NPCC determined that no monetary penalty would be required in light of NYSEG’s cooperation in the enforcement process, lack of prior relevant noncompliance and agreement to settle the matter rather than calling for a hearing. However, the RE did feel it necessary to elevate the matter to the spreadsheet NOP because of the length of the noncompliance and the fact that it became aware of the issue through a compliance audit rather than the utility reporting the problem itself.

To mitigate the problem, NYSEG removed the single point of failure by migrating the communications lines. It also created a new NERC compliance tool to monitor compliance projects and make sure schedules are maintained properly, trained relevant personnel on the tool, and updated its project management procedures to specify that leadership must review the project management plan when changes to a project’s schedule are needed.

Texas PUC Sets Reliability Standard for ERCOT

Texas’ regulatory commission has adopted a reliability standard for the ERCOT region, one of several policy parameters that will be used in upcoming analyses for the proposed performance credit mechanism (PCM) market design. 

As approved by the Public Utility Commission during its Aug. 29 open meeting, ERCOT must meet three criteria to comply with the reliability standard: frequency, duration and magnitude. To meet the standard, ERCOT outages should not occur more than once in 10 years on average, last more than 12 hours or lose more power than can be safely rotated (54584). 
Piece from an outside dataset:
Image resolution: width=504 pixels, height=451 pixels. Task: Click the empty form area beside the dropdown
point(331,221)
“Our system must continue to evolve to meet the growing demand for power in our state … it’s critical we clearly define the standard at which we expect the market and system to operate,” PUC Chair Thomas Gleeson said in a statement. “By establishing a reliability standard for the ERCOT region today, we are setting a strong expectation for the market and charting a clear path to further secure electric reliability.” 
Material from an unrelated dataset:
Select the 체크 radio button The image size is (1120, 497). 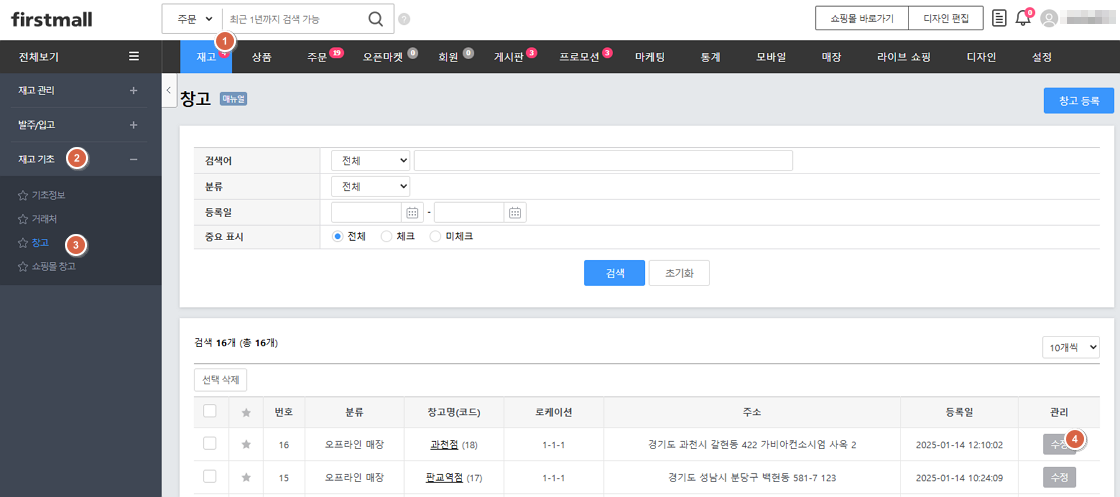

The new rule also establishes a process to regularly assess the ERCOT grid’s reliability. The commission directed ERCOT staff to conduct a probability-based assessment every three years, beginning Jan. 1, 2026, to determine whether the system is meeting the standard and is expected to continue to do so over the next three years.  
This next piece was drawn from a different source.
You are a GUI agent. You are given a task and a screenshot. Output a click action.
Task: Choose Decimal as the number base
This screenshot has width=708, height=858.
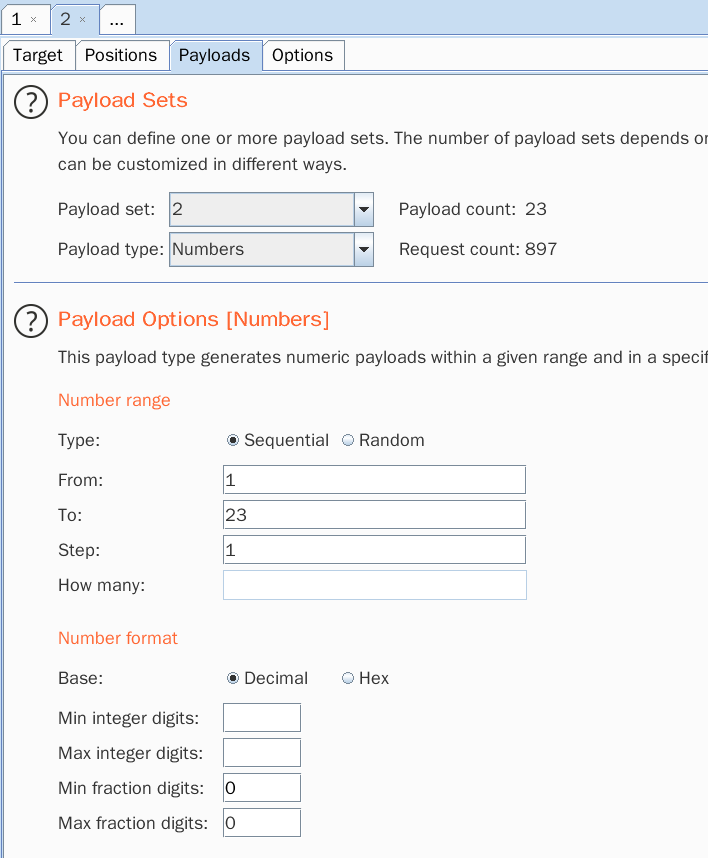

Should that assessment indicate the system fails to meet the reliability standard, the Independent Market Monitor (IMM) must conduct an independent review and commission staff must recommend their own potential market design changes. The PUC then would review ERCOT’s assessment, the IMM’s review, commission staff’s recommendations and public comments to determine whether any market design changes are necessary. 

ERCOT and IMM staff confirmed during the meeting that they have all they need to begin their respective analyses. Draft results are due to the PUC in early November; the commission will consider the final results in December. 

The ISO said it will use 19 GW as the amount of load it can safely rotate during an outage in its cost/benefit analysis, as it proposed in an April research paper. 

The reliability standard was just one of several actions the PUC took to establish regular assessments of the grid’s ability to meet demand and help determine any necessary future improvements. 

It adopted a value of lost load of $35,000/MWh, using information from a survey of ERCOT consumers and a Brattle study. Staff proposed a $30,000 VOLL, but Gleeson recommended Brattle’s suggested $35,685, saying it was “reasonable” after a “detailed and thorough” analysis (55837). 

“We don’t need the extra numbers in there,” Gleeson said. 

ERCOT will use VOLL for cost/benefit analyses in its planning models. The PUC said it will not be used to update the operating reserve demand curve or any current market-design elements. 

The commission also accepted staff’s final recommendations for each of the PCM’s 37 base case parameters, including a firm $1 billion gross cost cap to comply with state law (55000). ERCOT had proposed a counterfactual of energy-only market equilibrium reserve margin instead of the cost cap, a “purely theoretical number,” according to Stoic Energy principal Doug Lewin. 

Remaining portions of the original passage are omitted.